3) C is a color function that maps each place to a finite and non-empty set of colors and maps each transition to a finite and non-empty set of modes.

4) ${I}^{-}$ and ${I}^{+}$ are the backward and forward incidence functions defined on $P\times T$ , such that ${I}^{-}\left(p\mathrm{,}t\right)\mathrm{,}{I}^{+}\left(p\mathrm{,}t\right)\in \left[C\left(t\right)\to C{\left(p\right)}_{MS}\right]$ , $\forall \left(p\mathrm{,}t\right)\in P\times T$ . $C{\left(p\right)}_{MS}$ denotes the set of all finite multisets of $C\left(p\right)$ .

5) ${M}_{0}$ is a function that maps each place to its initial marking $\left({M}_{0}\left(p\right)\in C{\left(p\right)}_{MS}\right)$ .

6) $Q=\left({\stackrel{\u02dc}{Q}}_{1},\left({q}_{1},\cdots ,{q}_{\left|P\right|}\right)\right)$ where ${\stackrel{\u02dc}{Q}}_{1}\subseteq P$ is the set of queueing places, and ${q}_{i}$ denotes the description of a queue taking all colors of $C\left({p}_{i}\right)$ into consideration, if ${p}_{i}$ is a queueing place or equals “null”, if ${p}_{i}$ is an ordinary place.

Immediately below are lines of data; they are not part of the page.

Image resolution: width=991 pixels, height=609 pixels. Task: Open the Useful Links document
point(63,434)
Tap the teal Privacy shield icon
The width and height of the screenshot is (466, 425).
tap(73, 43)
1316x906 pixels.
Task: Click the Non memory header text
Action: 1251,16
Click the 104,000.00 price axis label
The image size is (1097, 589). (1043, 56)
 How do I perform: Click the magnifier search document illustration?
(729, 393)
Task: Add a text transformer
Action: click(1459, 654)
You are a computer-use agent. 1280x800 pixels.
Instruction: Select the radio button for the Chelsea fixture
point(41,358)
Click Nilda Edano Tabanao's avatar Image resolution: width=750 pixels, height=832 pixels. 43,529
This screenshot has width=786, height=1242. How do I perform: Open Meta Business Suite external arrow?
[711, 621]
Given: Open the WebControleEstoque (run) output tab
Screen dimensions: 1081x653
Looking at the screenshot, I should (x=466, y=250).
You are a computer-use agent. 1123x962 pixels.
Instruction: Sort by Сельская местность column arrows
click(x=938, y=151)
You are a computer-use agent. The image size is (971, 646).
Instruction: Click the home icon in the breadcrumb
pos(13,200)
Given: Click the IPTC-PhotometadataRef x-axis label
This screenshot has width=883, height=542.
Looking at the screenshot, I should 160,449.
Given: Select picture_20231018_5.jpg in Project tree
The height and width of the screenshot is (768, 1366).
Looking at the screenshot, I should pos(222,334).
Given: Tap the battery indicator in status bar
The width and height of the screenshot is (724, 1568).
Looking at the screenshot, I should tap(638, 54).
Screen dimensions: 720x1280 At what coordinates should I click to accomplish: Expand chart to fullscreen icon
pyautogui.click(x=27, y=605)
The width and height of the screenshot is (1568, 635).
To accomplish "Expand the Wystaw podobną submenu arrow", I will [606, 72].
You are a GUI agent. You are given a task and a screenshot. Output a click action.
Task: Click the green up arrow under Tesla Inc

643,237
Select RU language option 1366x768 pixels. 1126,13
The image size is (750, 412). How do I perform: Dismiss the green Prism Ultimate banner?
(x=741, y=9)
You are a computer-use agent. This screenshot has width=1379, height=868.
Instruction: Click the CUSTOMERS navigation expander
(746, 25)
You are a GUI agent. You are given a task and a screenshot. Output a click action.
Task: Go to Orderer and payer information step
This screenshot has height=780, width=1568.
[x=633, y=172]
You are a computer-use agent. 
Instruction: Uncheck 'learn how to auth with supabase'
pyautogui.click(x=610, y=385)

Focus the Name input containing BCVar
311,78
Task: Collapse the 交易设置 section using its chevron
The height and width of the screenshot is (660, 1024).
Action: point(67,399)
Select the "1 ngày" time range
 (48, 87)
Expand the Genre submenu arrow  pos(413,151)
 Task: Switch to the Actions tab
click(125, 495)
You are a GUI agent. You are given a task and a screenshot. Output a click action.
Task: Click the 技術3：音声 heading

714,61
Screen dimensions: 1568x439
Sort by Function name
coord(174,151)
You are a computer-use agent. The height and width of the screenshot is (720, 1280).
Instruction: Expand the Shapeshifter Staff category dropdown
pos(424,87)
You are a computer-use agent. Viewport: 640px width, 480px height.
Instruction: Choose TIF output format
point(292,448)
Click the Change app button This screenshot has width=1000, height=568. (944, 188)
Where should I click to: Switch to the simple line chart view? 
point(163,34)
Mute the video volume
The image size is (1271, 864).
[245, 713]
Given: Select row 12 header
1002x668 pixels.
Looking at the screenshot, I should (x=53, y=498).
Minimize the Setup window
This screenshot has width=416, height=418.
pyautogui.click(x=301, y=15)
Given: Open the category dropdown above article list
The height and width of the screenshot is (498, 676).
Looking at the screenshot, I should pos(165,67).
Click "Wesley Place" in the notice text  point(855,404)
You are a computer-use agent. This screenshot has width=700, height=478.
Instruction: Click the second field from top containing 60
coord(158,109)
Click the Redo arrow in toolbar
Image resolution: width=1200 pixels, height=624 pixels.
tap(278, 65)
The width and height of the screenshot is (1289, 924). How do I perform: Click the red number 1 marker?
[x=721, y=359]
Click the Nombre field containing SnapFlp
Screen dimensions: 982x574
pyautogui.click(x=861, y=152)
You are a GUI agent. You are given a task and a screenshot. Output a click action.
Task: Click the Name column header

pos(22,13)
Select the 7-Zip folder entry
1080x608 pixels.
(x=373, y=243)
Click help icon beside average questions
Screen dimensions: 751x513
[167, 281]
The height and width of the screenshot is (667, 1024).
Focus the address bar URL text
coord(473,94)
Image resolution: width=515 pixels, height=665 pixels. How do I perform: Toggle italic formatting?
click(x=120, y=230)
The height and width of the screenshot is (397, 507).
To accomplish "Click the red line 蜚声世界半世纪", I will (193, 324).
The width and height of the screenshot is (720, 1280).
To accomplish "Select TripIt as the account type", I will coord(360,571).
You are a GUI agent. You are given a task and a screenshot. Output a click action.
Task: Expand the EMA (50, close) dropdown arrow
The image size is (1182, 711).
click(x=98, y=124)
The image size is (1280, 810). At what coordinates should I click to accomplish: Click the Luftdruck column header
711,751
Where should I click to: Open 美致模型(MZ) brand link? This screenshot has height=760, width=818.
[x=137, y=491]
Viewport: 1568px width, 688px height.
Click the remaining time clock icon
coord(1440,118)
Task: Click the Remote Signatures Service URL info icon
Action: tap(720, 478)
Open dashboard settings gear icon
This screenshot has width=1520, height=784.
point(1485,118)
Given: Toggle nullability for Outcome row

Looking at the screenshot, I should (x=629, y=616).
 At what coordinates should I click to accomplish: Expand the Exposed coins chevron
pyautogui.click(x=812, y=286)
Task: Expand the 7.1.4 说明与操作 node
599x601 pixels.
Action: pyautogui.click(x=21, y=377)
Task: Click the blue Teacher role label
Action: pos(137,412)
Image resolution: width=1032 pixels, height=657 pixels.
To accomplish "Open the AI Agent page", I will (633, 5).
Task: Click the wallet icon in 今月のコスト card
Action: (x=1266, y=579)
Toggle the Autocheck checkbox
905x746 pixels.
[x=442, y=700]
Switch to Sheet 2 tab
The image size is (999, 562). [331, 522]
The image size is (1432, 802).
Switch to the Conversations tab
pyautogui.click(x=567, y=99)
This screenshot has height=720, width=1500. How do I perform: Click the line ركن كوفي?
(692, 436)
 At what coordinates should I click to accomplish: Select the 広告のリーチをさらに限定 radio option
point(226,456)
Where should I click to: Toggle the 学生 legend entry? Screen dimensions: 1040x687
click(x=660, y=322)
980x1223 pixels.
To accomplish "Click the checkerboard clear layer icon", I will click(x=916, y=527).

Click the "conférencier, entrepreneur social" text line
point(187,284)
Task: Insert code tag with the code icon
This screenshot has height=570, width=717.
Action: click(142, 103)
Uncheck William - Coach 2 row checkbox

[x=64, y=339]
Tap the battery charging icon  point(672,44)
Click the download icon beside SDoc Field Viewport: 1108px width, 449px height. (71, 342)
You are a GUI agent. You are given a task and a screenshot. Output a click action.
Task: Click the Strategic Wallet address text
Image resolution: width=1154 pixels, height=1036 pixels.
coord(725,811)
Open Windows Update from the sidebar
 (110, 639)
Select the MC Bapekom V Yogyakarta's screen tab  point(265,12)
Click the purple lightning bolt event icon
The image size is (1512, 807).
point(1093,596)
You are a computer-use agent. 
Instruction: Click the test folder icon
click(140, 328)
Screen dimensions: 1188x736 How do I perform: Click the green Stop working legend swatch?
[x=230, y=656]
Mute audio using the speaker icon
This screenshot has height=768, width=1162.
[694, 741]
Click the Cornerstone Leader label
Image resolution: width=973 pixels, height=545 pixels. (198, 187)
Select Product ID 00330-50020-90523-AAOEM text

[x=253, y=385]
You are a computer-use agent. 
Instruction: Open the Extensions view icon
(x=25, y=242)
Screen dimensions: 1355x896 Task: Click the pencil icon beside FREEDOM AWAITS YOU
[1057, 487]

7) $W=\left({\stackrel{\u02dc}{W}}_{1}\mathrm{,}{\stackrel{\u02dc}{W}}_{2}\mathrm{,}\left({w}_{1}\mathrm{,}\cdots \mathrm{,}{w}_{\left|T\right|}\right)\right)$ where ${\stackrel{\u02dc}{W}}_{1}\subseteq T$ is the set of timed transitions, ${\stackrel{\u02dc}{W}}_{2}\subseteq T$ is the set of immediate transitions, ${\stackrel{\u02dc}{W}}_{1}\cap {\stackrel{\u02dc}{W}}_{2}=\varphi $ and ${\stackrel{\u02dc}{W}}_{1}\cup {\stackrel{\u02dc}{W}}_{2}=T$ , and ${w}_{i}\in \left[C\left({t}_{i}\right)\to {\mathbb{R}}^{+}\right]$ is a function such that $\forall c\in C\left({t}_{i}\right)\mathrm{:}{w}_{i}\left(c\right)$ is interpreted as a rate of a negative Exponential distribution specifying the firing delay due to color (mode) c if ${t}_{i}\in {\stackrel{\u02dc}{W}}_{1}$ or a firing weight specifying the relative firing frequency due to color (mode) c if ${t}_{i}\in {\stackrel{\u02dc}{W}}_{2}$ .

Figure 3 shows an example QPN. It models a queueing network that has a single server and a think device. There are two closed workloads: the first one has a single job and the second one has two jobs. The QPN has two queueing places: P1 and P2. There are two immediate transitions connecting the queueing places: T1 and T2. Place P1 models the think device. The scheduling policy of its queue is set to Infinite Server. The place P2 models a CPU server whose queue’s scheduling policy is set to Processor-Sharing. There are two colors associated with both places: $C\left(P1\right)=C\left(P2\right)=\left\{c1,c2\right\}$ . In the initial marking, the depository of place P1 contains one token of color c1 and two tokens of color c2. For the colors on both queueing places, we can set the service time distributions and their parameters to match their corresponding queueing network’s ones. We associate two modes with each transition. Each mode connects a single token from an input place to a single token (of the same color) on the output place. Modes are used to define the incidence function of transitions.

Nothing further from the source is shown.